Video Recording with OBS: Quick Star advice has gotten complicated with all the outdated tips and platform changes flying around. Here’s what actually works in 2026.
Recording with OBS: Quick Start Guide
OBS is free, powerful, and confusing at first. Here’s how to actually use it.
Download and Install
Get it from obsproject.com. Run the auto-configuration wizard when you first open it – it sets reasonable defaults based on your system.
The Interface
Scenes: Different layouts you can switch between.
Sources: What you’re capturing – screen, window, webcam, etc.
Audio Mixer: Volume controls for different inputs.
For basic recording, you only need one scene with a few sources.
Adding Sources
Click + in the Sources panel.
Display Capture: Records your entire screen. Simplest option.
Window Capture: Records one specific application.
Game Capture: Hooks directly into games. More efficient.
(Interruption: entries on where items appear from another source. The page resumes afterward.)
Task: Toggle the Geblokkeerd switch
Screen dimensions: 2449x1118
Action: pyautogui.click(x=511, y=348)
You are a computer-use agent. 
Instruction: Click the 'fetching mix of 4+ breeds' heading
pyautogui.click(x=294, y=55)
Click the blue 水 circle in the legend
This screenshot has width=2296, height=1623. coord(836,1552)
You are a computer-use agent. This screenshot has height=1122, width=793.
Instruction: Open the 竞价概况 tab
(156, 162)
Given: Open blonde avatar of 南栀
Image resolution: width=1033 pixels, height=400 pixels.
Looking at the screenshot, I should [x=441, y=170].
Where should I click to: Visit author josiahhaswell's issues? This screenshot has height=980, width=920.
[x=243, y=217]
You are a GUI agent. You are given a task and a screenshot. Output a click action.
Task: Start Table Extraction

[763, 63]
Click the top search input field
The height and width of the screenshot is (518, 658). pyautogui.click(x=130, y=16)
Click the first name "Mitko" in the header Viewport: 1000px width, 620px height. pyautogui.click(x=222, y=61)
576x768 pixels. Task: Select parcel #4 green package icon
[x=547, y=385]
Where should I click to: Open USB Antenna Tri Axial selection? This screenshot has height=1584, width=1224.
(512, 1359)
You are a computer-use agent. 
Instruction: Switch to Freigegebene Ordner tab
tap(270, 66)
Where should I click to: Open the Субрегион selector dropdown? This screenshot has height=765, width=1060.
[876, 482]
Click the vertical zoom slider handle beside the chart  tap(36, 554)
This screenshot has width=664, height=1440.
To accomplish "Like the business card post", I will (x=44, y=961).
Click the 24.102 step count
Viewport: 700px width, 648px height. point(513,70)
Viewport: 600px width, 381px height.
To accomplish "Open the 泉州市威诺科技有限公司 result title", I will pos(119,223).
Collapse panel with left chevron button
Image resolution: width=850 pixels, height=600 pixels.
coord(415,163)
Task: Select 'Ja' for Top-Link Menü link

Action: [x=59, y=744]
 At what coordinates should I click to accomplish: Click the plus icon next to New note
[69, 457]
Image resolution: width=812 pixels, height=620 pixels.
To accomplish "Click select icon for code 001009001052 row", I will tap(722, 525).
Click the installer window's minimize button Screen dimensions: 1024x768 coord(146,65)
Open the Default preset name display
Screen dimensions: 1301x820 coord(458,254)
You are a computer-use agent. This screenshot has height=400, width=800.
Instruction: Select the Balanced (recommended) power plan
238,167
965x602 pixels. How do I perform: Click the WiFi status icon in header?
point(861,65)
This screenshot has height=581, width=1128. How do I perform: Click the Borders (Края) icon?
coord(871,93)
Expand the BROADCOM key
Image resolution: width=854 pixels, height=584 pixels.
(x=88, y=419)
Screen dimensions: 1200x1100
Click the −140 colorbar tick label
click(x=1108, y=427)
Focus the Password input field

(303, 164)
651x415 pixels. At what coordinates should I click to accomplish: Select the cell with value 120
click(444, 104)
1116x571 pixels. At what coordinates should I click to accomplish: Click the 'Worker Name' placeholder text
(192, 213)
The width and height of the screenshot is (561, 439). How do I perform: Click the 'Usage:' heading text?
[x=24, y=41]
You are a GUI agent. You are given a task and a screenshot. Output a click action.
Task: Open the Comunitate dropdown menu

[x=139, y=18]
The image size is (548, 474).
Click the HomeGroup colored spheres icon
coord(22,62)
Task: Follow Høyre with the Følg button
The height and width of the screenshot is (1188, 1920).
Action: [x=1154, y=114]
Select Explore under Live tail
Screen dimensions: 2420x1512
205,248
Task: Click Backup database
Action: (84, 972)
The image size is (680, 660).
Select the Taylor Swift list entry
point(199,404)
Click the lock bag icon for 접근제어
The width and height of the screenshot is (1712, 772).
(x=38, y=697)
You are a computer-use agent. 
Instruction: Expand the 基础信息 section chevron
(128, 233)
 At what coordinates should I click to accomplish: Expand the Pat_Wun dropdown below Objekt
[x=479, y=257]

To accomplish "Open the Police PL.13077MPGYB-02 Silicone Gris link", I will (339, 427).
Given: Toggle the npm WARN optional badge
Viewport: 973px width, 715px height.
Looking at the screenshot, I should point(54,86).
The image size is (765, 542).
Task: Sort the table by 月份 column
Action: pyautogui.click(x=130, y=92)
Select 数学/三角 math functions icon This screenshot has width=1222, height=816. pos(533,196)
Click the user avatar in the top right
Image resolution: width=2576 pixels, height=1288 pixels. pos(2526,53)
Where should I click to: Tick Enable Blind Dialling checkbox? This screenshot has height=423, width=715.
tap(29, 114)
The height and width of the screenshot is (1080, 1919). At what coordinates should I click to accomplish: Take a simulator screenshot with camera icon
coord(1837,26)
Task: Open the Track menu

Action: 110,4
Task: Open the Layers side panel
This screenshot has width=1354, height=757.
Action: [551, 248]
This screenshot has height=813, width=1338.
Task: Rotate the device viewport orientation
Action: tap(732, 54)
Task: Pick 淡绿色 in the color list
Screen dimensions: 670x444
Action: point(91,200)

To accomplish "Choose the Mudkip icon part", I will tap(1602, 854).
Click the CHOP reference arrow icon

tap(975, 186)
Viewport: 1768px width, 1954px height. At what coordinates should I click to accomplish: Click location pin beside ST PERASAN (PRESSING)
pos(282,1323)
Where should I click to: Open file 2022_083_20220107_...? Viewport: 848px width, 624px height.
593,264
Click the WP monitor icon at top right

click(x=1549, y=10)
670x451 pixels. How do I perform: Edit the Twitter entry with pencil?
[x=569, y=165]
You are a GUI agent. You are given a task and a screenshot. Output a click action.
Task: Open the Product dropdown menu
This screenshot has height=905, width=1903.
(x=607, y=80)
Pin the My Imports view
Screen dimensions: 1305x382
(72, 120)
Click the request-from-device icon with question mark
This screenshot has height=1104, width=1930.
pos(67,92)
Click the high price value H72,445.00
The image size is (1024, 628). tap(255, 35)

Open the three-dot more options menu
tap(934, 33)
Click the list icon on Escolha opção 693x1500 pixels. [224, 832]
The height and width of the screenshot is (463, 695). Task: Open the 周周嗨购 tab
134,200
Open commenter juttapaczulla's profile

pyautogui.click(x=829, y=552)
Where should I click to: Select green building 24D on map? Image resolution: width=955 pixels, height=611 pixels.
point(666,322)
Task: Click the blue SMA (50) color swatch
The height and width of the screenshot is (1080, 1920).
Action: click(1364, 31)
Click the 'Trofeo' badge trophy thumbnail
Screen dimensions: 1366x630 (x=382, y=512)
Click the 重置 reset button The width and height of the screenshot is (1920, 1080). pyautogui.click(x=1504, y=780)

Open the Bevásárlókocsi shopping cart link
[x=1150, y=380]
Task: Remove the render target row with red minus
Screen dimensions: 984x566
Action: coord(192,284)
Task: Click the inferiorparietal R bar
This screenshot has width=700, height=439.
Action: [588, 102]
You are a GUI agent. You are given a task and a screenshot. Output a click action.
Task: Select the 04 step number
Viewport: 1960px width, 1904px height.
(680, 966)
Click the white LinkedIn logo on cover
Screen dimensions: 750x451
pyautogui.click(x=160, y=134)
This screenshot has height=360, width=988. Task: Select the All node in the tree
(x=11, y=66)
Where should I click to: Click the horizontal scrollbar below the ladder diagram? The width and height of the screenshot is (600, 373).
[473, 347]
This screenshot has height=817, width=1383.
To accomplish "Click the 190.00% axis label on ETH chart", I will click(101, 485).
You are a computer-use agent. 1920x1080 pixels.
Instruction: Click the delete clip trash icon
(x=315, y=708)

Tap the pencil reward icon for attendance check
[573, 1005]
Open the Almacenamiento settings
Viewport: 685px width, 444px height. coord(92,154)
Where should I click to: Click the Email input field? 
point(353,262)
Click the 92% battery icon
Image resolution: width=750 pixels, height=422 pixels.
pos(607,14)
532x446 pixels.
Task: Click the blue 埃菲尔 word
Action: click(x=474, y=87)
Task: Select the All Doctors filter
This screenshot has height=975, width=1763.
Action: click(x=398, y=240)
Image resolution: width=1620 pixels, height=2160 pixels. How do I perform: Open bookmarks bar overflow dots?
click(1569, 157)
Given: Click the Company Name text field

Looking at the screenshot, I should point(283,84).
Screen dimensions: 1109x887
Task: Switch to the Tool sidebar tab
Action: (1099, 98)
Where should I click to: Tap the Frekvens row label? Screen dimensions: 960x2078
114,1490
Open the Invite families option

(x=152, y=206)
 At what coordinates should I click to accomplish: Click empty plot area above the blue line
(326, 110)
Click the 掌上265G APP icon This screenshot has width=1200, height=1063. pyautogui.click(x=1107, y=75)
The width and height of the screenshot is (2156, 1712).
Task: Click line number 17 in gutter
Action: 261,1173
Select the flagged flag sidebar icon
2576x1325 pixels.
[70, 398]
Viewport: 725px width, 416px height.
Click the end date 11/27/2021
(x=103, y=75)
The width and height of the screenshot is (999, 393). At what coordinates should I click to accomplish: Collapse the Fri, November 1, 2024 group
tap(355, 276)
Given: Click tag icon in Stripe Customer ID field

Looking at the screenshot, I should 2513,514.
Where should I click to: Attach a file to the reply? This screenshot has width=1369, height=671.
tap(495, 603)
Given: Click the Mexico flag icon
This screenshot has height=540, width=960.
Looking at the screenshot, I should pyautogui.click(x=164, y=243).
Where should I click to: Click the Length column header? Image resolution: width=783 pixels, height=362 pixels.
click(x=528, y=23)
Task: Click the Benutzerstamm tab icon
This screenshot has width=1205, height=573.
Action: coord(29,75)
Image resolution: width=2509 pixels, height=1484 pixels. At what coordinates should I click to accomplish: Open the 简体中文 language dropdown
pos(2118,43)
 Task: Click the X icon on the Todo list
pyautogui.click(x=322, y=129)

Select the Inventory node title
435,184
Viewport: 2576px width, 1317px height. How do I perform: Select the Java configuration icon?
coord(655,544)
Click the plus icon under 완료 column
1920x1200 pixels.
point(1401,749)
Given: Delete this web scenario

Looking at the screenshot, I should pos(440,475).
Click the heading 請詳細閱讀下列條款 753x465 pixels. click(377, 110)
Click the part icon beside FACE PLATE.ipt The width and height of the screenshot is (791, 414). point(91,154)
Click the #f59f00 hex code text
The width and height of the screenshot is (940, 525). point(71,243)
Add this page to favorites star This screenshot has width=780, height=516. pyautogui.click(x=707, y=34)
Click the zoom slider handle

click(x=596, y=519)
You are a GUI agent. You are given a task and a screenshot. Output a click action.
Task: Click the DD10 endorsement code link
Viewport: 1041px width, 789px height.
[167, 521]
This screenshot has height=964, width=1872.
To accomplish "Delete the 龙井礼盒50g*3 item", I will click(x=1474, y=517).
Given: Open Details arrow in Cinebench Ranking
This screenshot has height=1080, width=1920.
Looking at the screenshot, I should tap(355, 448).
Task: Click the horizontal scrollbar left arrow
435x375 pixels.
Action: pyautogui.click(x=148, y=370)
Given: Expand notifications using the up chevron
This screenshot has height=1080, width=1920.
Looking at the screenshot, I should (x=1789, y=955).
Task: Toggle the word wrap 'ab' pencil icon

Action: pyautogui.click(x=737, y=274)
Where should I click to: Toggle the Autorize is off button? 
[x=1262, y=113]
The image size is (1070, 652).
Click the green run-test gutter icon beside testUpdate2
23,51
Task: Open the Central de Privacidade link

Video Capture Device: Your webcam.
Layer sources by dragging them up/down in the list. Higher = on top.
Audio Setup
OBS captures system audio by default. Add your mic as Audio Input Capture if needed. Check levels in the mixer – green is good, red means clipping.
Settings That Matter
Go to Settings → Output. Set Recording Path to a folder with space. Choose MKV format (more stable for long recordings). Set quality to High or Indistinguishable.
Settings → Video. Base Resolution is your screen. Output Resolution can be lower for smaller files.
Recording
Hit Start Recording. Do your thing. Hit Stop Recording. File saves to the path you set.
Common Problems
Black screen? Try running OBS as administrator or re-adding the source.
Choppy? Lower output resolution or close other programs.
No audio? Check mixer levels and make sure sources aren’t muted.